SOURCE DATA START

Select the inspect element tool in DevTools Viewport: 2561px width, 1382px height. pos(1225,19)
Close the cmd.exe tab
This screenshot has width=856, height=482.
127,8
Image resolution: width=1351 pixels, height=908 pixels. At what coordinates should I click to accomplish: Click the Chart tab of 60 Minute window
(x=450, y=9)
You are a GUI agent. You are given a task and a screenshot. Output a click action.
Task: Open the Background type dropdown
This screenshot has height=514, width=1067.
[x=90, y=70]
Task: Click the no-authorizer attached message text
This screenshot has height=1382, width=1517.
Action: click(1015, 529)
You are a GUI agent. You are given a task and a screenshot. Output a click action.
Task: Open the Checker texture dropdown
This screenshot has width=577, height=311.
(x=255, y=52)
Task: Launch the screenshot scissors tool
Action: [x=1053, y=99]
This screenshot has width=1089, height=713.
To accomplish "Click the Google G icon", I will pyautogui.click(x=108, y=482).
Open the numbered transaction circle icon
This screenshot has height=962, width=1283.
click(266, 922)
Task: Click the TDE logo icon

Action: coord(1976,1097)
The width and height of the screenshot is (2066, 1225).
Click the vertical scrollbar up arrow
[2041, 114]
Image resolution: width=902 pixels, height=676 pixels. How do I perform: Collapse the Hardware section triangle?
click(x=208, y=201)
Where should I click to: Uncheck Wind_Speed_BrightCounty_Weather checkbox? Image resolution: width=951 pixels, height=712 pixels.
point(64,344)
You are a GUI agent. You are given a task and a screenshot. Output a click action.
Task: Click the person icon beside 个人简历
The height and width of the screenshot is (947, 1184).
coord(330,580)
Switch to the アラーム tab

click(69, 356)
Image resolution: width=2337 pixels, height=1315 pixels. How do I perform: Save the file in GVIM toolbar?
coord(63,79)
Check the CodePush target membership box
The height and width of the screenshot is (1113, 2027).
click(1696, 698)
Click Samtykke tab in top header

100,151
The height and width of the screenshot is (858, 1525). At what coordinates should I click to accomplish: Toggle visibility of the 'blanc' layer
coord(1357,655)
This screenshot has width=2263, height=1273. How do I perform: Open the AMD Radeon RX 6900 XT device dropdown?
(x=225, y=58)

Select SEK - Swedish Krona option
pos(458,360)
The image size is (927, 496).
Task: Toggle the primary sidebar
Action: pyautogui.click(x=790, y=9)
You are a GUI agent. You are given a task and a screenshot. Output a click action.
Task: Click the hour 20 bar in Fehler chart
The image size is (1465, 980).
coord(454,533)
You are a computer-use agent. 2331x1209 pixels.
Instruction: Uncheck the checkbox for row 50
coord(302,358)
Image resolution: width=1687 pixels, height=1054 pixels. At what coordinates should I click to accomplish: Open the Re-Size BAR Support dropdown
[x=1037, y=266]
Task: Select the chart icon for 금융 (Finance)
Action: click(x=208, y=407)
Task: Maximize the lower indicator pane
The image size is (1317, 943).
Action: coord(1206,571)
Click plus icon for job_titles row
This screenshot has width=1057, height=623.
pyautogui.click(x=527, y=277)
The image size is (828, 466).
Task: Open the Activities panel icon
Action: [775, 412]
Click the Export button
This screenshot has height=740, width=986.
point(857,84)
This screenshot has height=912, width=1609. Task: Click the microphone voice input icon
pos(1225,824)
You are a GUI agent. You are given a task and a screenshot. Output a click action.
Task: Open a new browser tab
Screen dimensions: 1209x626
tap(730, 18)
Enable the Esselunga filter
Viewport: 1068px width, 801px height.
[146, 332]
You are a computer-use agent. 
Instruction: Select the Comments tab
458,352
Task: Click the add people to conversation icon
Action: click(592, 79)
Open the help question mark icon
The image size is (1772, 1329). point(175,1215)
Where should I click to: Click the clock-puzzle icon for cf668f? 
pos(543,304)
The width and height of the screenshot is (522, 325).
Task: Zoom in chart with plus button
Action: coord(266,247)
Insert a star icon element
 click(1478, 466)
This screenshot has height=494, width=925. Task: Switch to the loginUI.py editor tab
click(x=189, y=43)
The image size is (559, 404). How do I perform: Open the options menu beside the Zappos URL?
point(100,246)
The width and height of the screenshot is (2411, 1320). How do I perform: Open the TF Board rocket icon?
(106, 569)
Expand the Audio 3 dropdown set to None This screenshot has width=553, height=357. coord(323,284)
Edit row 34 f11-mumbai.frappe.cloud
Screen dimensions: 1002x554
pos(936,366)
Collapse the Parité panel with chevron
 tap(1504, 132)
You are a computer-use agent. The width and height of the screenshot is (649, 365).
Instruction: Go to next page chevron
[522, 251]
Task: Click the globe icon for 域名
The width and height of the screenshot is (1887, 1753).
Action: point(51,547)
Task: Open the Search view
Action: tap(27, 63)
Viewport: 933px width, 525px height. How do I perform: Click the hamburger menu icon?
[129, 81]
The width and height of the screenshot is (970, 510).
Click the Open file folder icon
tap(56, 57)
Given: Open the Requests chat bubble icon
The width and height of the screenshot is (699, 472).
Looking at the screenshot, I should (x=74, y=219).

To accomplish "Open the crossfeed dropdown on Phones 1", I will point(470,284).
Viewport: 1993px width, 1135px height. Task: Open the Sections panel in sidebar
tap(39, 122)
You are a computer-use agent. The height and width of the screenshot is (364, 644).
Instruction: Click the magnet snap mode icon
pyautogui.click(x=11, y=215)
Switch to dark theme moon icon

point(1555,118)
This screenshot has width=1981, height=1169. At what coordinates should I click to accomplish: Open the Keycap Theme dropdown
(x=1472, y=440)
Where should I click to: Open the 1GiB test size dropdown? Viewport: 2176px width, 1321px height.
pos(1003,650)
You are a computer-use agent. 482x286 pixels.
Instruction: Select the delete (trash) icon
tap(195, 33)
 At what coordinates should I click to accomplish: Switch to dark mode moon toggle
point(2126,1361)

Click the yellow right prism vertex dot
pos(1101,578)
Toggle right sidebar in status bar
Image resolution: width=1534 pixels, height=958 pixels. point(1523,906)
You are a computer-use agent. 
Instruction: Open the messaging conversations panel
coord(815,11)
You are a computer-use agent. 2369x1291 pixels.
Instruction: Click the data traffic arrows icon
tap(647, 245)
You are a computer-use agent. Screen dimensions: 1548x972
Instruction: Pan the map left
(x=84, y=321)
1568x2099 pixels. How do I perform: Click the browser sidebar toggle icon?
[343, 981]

SOURCE DATA END

[WHAT YOU WILL DO] Reproduce the entries exactly as they appear.

[SOLVED EXERCISE]
Select the inspect element tool in DevTools Viewport: 2561px width, 1382px height. pos(1225,19)
Close the cmd.exe tab
This screenshot has width=856, height=482.
127,8
Image resolution: width=1351 pixels, height=908 pixels. At what coordinates should I click to accomplish: Click the Chart tab of 60 Minute window
(x=450, y=9)
You are a GUI agent. You are given a task and a screenshot. Output a click action.
Task: Open the Background type dropdown
This screenshot has height=514, width=1067.
[x=90, y=70]
Task: Click the no-authorizer attached message text
This screenshot has height=1382, width=1517.
Action: click(1015, 529)
You are a GUI agent. You are given a task and a screenshot. Output a click action.
Task: Open the Checker texture dropdown
This screenshot has width=577, height=311.
(x=255, y=52)
Task: Launch the screenshot scissors tool
Action: [x=1053, y=99]
This screenshot has width=1089, height=713.
To accomplish "Click the Google G icon", I will pyautogui.click(x=108, y=482).
Open the numbered transaction circle icon
This screenshot has height=962, width=1283.
click(266, 922)
Task: Click the TDE logo icon

Action: coord(1976,1097)
The width and height of the screenshot is (2066, 1225).
Click the vertical scrollbar up arrow
[2041, 114]
Image resolution: width=902 pixels, height=676 pixels. How do I perform: Collapse the Hardware section triangle?
click(x=208, y=201)
Where should I click to: Uncheck Wind_Speed_BrightCounty_Weather checkbox? Image resolution: width=951 pixels, height=712 pixels.
point(64,344)
You are a GUI agent. You are given a task and a screenshot. Output a click action.
Task: Click the person icon beside 个人简历
The height and width of the screenshot is (947, 1184).
coord(330,580)
Switch to the アラーム tab

click(69, 356)
Image resolution: width=2337 pixels, height=1315 pixels. How do I perform: Save the file in GVIM toolbar?
coord(63,79)
Check the CodePush target membership box
The height and width of the screenshot is (1113, 2027).
click(1696, 698)
Click Samtykke tab in top header

100,151
The height and width of the screenshot is (858, 1525). At what coordinates should I click to accomplish: Toggle visibility of the 'blanc' layer
coord(1357,655)
This screenshot has width=2263, height=1273. How do I perform: Open the AMD Radeon RX 6900 XT device dropdown?
(x=225, y=58)

Select SEK - Swedish Krona option
pos(458,360)
The image size is (927, 496).
Task: Toggle the primary sidebar
Action: pyautogui.click(x=790, y=9)
You are a GUI agent. You are given a task and a screenshot. Output a click action.
Task: Click the hour 20 bar in Fehler chart
The image size is (1465, 980).
coord(454,533)
You are a computer-use agent. 2331x1209 pixels.
Instruction: Uncheck the checkbox for row 50
coord(302,358)
Image resolution: width=1687 pixels, height=1054 pixels. At what coordinates should I click to accomplish: Open the Re-Size BAR Support dropdown
[x=1037, y=266]
Task: Select the chart icon for 금융 (Finance)
Action: click(x=208, y=407)
Task: Maximize the lower indicator pane
The image size is (1317, 943).
Action: coord(1206,571)
Click plus icon for job_titles row
This screenshot has width=1057, height=623.
pyautogui.click(x=527, y=277)
The image size is (828, 466).
Task: Open the Activities panel icon
Action: [775, 412]
Click the Export button
This screenshot has height=740, width=986.
point(857,84)
This screenshot has height=912, width=1609. Task: Click the microphone voice input icon
pos(1225,824)
You are a GUI agent. You are given a task and a screenshot. Output a click action.
Task: Open a new browser tab
Screen dimensions: 1209x626
tap(730, 18)
Enable the Esselunga filter
Viewport: 1068px width, 801px height.
[146, 332]
You are a computer-use agent. 
Instruction: Select the Comments tab
458,352
Task: Click the add people to conversation icon
Action: click(592, 79)
Open the help question mark icon
The image size is (1772, 1329). point(175,1215)
Where should I click to: Click the clock-puzzle icon for cf668f? 
pos(543,304)
The width and height of the screenshot is (522, 325).
Task: Zoom in chart with plus button
Action: coord(266,247)
Insert a star icon element
 click(1478, 466)
This screenshot has height=494, width=925. Task: Switch to the loginUI.py editor tab
click(x=189, y=43)
The image size is (559, 404). How do I perform: Open the options menu beside the Zappos URL?
point(100,246)
The width and height of the screenshot is (2411, 1320). How do I perform: Open the TF Board rocket icon?
(106, 569)
Expand the Audio 3 dropdown set to None This screenshot has width=553, height=357. coord(323,284)
Edit row 34 f11-mumbai.frappe.cloud
Screen dimensions: 1002x554
pos(936,366)
Collapse the Parité panel with chevron
 tap(1504, 132)
You are a computer-use agent. The width and height of the screenshot is (649, 365).
Instruction: Go to next page chevron
[522, 251]
Task: Click the globe icon for 域名
The width and height of the screenshot is (1887, 1753).
Action: point(51,547)
Task: Open the Search view
Action: tap(27, 63)
Viewport: 933px width, 525px height. How do I perform: Click the hamburger menu icon?
[129, 81]
The width and height of the screenshot is (970, 510).
Click the Open file folder icon
tap(56, 57)
Given: Open the Requests chat bubble icon
The width and height of the screenshot is (699, 472).
Looking at the screenshot, I should (x=74, y=219).

To accomplish "Open the crossfeed dropdown on Phones 1", I will point(470,284).
Viewport: 1993px width, 1135px height. Task: Open the Sections panel in sidebar
tap(39, 122)
You are a computer-use agent. The height and width of the screenshot is (364, 644).
Instruction: Click the magnet snap mode icon
pyautogui.click(x=11, y=215)
Switch to dark theme moon icon

point(1555,118)
This screenshot has width=1981, height=1169. At what coordinates should I click to accomplish: Open the Keycap Theme dropdown
(x=1472, y=440)
Where should I click to: Open the 1GiB test size dropdown? Viewport: 2176px width, 1321px height.
pos(1003,650)
You are a computer-use agent. 482x286 pixels.
Instruction: Select the delete (trash) icon
tap(195, 33)
 At what coordinates should I click to accomplish: Switch to dark mode moon toggle
point(2126,1361)

Click the yellow right prism vertex dot
pos(1101,578)
Toggle right sidebar in status bar
Image resolution: width=1534 pixels, height=958 pixels. point(1523,906)
You are a computer-use agent. 
Instruction: Open the messaging conversations panel
coord(815,11)
You are a computer-use agent. 2369x1291 pixels.
Instruction: Click the data traffic arrows icon
tap(647, 245)
You are a computer-use agent. Screen dimensions: 1548x972
Instruction: Pan the map left
(x=84, y=321)
1568x2099 pixels. How do I perform: Click the browser sidebar toggle icon?
[343, 981]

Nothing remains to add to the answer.